Minani exprime sa satisfaction quant aux résultats obtenus, bien que 15 % des concubines recensées n’aient pas encore été chassées, en particulier celles en ménage depuis longtemps ou vivant avec des musulmans. Les autorités locales, accompagnées de jeunes miliciens et des forces de l’ordre, vérifient la légalité du statut marital des couples sur la base des signalements des voisins. Dans les cas non conformes, les hommes sont contraints de retourner auprès de leurs épouses légales, tandis que les concubines sont renvoyées dans leurs familles d’origine.

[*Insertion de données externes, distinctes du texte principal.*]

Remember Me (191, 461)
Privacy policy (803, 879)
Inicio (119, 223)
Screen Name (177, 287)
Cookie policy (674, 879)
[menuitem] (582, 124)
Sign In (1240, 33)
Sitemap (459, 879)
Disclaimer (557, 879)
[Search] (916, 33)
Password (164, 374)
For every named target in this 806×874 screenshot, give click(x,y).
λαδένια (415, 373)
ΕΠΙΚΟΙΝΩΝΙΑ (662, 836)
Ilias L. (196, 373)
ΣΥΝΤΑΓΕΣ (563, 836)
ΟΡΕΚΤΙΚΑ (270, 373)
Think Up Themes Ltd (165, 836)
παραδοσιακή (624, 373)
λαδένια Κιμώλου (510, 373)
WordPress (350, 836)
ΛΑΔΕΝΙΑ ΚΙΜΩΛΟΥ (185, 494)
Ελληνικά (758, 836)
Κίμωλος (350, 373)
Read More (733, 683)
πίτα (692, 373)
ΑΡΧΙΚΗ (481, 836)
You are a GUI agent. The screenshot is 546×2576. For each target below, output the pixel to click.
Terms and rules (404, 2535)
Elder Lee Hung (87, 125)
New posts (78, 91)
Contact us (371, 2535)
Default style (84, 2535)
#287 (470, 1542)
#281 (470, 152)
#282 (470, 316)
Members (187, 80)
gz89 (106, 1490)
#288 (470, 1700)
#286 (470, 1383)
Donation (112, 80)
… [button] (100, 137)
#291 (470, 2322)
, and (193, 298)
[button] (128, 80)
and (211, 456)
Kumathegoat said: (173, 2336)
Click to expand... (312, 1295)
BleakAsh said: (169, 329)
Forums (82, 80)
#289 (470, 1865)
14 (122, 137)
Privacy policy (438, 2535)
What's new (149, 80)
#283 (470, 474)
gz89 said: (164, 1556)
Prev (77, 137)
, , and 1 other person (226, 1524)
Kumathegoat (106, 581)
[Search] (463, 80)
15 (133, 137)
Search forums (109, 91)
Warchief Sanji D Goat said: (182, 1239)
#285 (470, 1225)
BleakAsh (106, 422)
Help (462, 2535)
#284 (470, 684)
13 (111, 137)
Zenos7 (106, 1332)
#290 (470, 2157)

Les conséquences humaines et sociales
Les témoignages recueillis évoquent des situations particulièrement difficiles. Des femmes, parfois en ménage depuis deux décennies et mères de nombreux enfants, se retrouvent contraintes de retourner dans leurs familles d’origine. Les enfants sont éloignés de leurs mères pour être placés auprès de la première épouse de leur père. Cette politique, justifiée au nom d’un ordre moral et chrétien, a suscité de nombreuses critiques.
Les autorités de Ngozi cherchent des solutions pour les 3600 enfants affectés par cette campagne, les considérant comme une « bombe à retardement » si rien n’est fait pour les scolariser. Le retour des concubines dans leurs familles pose également des problèmes, notamment lorsque les parents sont décédés et que les frères et sœurs refusent de les accueillir.
Des défis sociaux et éthiques
La lutte contre le concubinage au Burundi met en lumière les complexités et les conséquences humaines d’une telle politique. Elle révèle les tensions entre les valeurs traditionnelles et les réalités modernes, et soulève des questions sur la manière dont les gouvernements peuvent naviguer entre ces deux pôles. Les actions prises au nom d’un ordre moral et chrétien montrent les défis sociaux et éthiques que pose l’intervention de l’État dans la sphère privée, soulignant la nécessité d’une approche équilibrée et respectueuse des droits individuels.